• **Task details**:
Write out the records as a numbered list with blank lines omitted, starting at the line that contains "is (1568, 782)." and ending at the line that contains "will [x=343, y=375].".

--------

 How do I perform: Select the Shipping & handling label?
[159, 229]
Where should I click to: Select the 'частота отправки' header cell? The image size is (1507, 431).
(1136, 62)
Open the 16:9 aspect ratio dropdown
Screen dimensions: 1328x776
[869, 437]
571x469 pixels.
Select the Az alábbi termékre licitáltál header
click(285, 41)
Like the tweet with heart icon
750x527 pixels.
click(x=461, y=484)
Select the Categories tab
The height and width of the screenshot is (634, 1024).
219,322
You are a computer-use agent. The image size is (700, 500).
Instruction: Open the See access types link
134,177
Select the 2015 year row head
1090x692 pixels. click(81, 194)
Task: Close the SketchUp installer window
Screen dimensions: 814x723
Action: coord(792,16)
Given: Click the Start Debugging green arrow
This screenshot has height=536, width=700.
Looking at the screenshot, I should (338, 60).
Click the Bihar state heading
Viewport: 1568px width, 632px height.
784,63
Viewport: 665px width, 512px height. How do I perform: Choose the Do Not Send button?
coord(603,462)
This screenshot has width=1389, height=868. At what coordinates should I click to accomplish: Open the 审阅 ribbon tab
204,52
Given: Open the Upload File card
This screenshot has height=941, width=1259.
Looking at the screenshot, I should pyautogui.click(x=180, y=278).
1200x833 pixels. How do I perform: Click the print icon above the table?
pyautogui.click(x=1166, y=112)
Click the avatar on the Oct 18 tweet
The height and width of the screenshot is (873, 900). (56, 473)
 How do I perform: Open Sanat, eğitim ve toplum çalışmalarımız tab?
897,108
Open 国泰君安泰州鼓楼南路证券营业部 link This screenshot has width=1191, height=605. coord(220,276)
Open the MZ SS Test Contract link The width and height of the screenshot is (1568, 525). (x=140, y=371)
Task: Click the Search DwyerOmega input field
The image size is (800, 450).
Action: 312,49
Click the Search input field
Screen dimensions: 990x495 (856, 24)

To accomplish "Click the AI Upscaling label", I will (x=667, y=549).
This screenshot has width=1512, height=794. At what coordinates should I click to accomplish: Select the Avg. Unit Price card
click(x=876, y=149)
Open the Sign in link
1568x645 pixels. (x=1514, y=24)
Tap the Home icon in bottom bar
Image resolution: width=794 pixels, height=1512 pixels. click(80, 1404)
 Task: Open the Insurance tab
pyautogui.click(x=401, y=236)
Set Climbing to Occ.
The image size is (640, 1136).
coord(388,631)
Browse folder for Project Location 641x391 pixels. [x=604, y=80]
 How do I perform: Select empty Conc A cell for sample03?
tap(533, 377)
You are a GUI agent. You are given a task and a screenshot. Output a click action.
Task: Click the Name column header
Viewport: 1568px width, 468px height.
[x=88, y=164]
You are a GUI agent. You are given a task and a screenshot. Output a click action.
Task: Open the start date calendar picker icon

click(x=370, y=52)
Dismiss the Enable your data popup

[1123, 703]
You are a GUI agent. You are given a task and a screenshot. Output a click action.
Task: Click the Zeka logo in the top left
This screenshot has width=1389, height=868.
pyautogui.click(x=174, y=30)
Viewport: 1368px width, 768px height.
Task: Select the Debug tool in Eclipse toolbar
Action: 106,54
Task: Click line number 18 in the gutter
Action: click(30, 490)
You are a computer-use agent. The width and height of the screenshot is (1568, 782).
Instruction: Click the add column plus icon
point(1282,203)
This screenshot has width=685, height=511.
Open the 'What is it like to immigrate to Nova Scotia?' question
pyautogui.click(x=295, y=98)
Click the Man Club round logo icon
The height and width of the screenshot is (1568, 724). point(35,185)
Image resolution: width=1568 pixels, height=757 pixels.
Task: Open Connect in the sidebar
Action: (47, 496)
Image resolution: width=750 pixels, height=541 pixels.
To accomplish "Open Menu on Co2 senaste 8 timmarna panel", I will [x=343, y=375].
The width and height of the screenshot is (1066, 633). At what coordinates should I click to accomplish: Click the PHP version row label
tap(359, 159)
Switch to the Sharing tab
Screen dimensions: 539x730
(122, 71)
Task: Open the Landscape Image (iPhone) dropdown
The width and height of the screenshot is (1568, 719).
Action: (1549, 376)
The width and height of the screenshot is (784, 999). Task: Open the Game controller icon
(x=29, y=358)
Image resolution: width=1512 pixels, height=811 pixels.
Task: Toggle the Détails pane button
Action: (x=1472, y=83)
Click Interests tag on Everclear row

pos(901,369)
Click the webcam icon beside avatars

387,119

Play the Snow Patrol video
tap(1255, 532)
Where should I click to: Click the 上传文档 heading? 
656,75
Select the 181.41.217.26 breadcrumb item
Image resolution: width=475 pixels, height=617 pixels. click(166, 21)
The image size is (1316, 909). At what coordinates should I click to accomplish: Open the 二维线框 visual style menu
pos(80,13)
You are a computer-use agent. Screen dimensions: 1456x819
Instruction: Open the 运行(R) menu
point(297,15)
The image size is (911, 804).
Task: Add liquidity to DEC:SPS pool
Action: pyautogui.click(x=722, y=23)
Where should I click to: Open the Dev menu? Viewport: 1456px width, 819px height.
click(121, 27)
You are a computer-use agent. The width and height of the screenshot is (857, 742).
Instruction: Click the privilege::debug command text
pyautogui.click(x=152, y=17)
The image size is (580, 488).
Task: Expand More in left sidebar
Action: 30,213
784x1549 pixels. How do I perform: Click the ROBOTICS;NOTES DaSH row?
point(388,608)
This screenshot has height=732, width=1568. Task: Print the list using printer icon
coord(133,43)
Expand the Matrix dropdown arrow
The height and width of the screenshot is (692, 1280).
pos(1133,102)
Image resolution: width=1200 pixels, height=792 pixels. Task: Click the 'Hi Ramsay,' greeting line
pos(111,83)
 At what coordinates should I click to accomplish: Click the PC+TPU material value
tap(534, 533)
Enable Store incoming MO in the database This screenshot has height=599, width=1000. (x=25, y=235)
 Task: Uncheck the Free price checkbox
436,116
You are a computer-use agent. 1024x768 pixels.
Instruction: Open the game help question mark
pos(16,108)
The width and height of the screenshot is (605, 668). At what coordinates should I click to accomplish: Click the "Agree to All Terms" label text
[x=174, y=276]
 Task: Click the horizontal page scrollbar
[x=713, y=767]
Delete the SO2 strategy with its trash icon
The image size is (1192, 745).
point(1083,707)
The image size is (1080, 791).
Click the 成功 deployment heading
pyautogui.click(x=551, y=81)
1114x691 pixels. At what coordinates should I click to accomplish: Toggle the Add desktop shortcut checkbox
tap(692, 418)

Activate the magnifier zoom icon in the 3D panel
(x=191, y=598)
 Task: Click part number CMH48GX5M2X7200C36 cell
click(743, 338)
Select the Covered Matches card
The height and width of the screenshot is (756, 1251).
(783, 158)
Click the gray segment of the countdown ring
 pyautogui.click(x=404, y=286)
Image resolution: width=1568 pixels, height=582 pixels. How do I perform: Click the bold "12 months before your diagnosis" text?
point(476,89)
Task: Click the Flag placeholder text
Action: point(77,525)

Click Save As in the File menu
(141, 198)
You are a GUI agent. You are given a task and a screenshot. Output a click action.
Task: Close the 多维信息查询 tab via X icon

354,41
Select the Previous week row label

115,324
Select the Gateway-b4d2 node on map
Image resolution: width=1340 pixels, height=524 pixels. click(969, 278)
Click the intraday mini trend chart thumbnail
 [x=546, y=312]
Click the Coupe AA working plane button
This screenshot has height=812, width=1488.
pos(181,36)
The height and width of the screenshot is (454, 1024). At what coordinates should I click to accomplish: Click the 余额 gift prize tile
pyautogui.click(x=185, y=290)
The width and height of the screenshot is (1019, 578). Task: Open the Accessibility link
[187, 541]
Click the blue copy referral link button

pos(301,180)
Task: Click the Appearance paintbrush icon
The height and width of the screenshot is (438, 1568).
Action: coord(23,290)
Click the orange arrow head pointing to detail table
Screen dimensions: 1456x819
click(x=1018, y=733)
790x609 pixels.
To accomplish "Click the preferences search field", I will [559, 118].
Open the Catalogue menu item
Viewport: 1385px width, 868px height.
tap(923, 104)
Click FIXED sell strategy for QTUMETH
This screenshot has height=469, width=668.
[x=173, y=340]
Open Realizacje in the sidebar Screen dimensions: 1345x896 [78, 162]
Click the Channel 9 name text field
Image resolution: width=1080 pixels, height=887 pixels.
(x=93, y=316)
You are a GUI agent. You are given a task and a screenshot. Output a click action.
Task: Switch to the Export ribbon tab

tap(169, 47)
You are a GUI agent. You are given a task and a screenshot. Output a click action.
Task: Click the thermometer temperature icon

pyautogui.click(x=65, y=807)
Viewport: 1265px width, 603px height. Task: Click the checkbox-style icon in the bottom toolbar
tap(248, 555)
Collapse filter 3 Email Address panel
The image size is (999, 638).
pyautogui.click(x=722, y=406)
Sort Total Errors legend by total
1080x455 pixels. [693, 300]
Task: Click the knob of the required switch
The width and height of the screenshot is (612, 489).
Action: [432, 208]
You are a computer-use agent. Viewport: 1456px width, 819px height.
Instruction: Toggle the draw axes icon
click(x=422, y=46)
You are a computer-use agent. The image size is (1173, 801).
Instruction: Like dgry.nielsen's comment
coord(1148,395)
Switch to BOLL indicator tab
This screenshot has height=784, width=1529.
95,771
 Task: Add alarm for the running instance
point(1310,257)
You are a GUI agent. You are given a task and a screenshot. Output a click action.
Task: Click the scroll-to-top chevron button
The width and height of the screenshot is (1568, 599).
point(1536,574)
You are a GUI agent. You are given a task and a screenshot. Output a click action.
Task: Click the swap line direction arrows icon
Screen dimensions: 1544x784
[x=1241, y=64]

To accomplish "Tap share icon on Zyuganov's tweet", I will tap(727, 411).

--------

• **Answer in full**:
1. You are a computer-use agent. The width and height of the screenshot is (1568, 782).
2. Instruction: Click the add column plus icon
3. point(1282,203)
4. This screenshot has width=685, height=511.
5. Open the 'What is it like to immigrate to Nova Scotia?' question
6. pyautogui.click(x=295, y=98)
7. Click the Man Club round logo icon
8. The height and width of the screenshot is (1568, 724). point(35,185)
9. Image resolution: width=1568 pixels, height=757 pixels.
10. Task: Open Connect in the sidebar
11. Action: (47, 496)
12. Image resolution: width=750 pixels, height=541 pixels.
13. To accomplish "Open Menu on Co2 senaste 8 timmarna panel", I will [x=343, y=375].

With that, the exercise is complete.